Fishing with Angels
When Larry "Joe" Phillips envisions the Heavenly host, he doesn't just think of harps and hymns. This Houston County farmer pictures kids with cane poles squealing wildly when one of their friends lands a fish.
|Drew Hicks of Ashford Elementary School lands a big fish.|
"If anyone wants to see an angel, all they have to do is look out there," said Phillips as he gestured toward a pond surrounded by about 600 special needs children and volunteers.
The annual gathering, which Phillips and wife Faye call "Fishing With Angels," was started in 1997 as a way to help disabled children enjoy the outdoors. Today, it not only provides a recreational opportunity for students from 17 Houston County schools, it also honors the Phillipses' late granddaughter, Tiffany Marie Bernard, who passed away in 2002.
"God blessed us with a special child," Phillips said. "He let us borrow her for 13 years, and we wanted to carry on her legacy. A lot of people don't know how to act around special kids. But all they ask is to be loved."
One of the children getting attention from the volunteers during the October event was Ashford Elementary School student Drew Hicks, 6.
"It's a big fish," said Drew as he displayed his catch. "I got a big fish."
Drew's teacher, Elizabeth West, said her students look forward to "Fishing With Angels" every year.
"Nobody is disabled today," she said. "We just get to come out here and have fun."
The students, parents, teachers and volunteers also are provided lunch, thanks to the support of local businesses and organizations.
Houston County Sheriff Andy Hughes said his deputies enjoy helping with the event.
"It does us good to see these kids have a good time," he said. "This is as much a part of our jobs as putting the bad guys in jail."
Tabatha Smith said her son, Travis, couldn't wait to get to the pond.
"This is all he's been talking about," said Tabatha, as she kneeled beside Travis' wheelchair to steady his fishing pole. "Ever since the paper was sent home from school, he asks me every morning if it's field trip day."
The special needs children, however, aren't the only students who benefit from "Fishing With Angels."
Michaela Tillery, president of the Junior Civitan Club at Ashford High School, has helped her friend, Tabitha Meadows, with Special Olympics and other activities since ninth grade. Michaela said it's rewarding to spend time with students who may not have as many extra-curricular opportunities.
"It's the best feeling in the world to be able to help her and see the smile on her face," Michaela said.
Ashford High School FFA Advisor Donya Holland has students lining up to help with "Fishing with Angels," even though their main job is to clean the fish.

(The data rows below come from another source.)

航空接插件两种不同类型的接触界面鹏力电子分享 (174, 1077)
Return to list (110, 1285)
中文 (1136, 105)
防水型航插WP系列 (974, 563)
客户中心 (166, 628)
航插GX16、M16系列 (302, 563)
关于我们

"I believe it's an invaluable education experience," Holland said. "Not only do they learn how to clean and dress fish properly, but they also get to help our special citizens of Houston County experience the outdoors."
Patti Flowers, a teacher at Girard Elementary School in Dothan, said it's equally important for the special education students to spend time with their non-disabled peers.
"It's a great experience for them," she said. "It's an opportunity for them to do something they don't normally get to do, and it's an opportunity for more socialization."
For the Phillipses, however, the benefits of "Fishing with Angels" go far beyond recreation and fellowship. It's about celebrating the value and uniqueness of every life.
"We get a greater blessing out of this than they do," Faye said. "When I look at all these kids, I see God. I see my granddaughter, who's with God right now. These are God's children."